July 15th, 2014 at 7:00 am by David Farrar

Labour MP Kelvin Davis said:

The Government needs to step up and help local councils fix infrastructure problems highlighted by the recent Northland storms, Labour MP Kelvin Davis says.

The Government needs to step up and help local councils fix infrastructure problems highlighted by the recent Northland storms, Labour MP Kelvin Davis says.

“The bad weather has amplified how susceptible the North really is at times like this.

“Our roading infrastructure is a major source of concern. This weather event has shown that when the main road in and out of the north fails, the side roads are just not able to cope as detour routes.

Kelvin then went on Radio Live and said three things of interest.

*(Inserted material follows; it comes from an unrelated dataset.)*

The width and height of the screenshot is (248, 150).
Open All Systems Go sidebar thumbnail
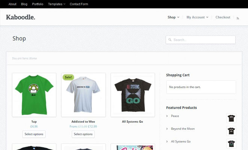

  • That both Labour and National had not invested enough on infrastructure in Northland
  • That he was unaware of the announcement by the Government two weeks ago to invest in improvements for two local roads in Northland
  • That he supports the Puhoi to Wellsford Highway, which Labour have vowed to scrap. He calls it a lifeline, and says everyone up here supports it

Gerry Brownlee points out:

Transport Minister Gerry Brownlee says Labour list MP Kelvin Davis’s call today for the Government to “step up” and invest in Northland roading following this week’s damaging storms shows what a conflict-ridden shambles Labour is just 68 days out from the general election.

“Up to $1.66 billion worth of Government funding is currently committed to Northland roading projects, and the vast majority of it would be cut by a Labour-led government,” Mr Brownlee says.

“Only two weeks ago the Government announced up to $33.5 million worth of extra investment in upgrading two roading projects Northland councils told us were urgent – one of them on the very stretch of State Highway 1 south of Kawakawa which has been washed out by this week’s storm.

“National identified years ago that Northland’s roading infrastructure was vulnerable through underinvestment and has committed over $1.38 billion as part of the Roads of National Significance programme, and $255 million in the most recent National Land Transport Plan.

“We know that if Labour is in a position to form a Government later this year it would axe the Puhoi to Wellsford Road of National Significance and re-direct the funding to an immediate start on Auckland’s City Rail Loop, a project the Government has already committed to co-funding the construction of from 2020.

“You don’t have to convince the Government that Northland needs better roading, Mr Davis, convincing your caucus colleagues and the Green Party will be a much tougher task,” Mr Brownlee says.

There is a pattern emerging here of local provincial Labour MPs disagreeing with Labour on regional development. O’Connor and Tirikatene both voted against Labour on West Coast logging, and now Davis is saying his party is wrong on the Puhoi to Wellsford Highway. He even calls it a lifeline that everyone in Northland supports.

What this points to is a party totally out of touch with regional New Zealand. Urban liberals in Auckland who hate logging and roading, set the policy for the regions.

Incidentally who is the Regional Development Spokesperson for Labour? I’ll leave it to you to look it up.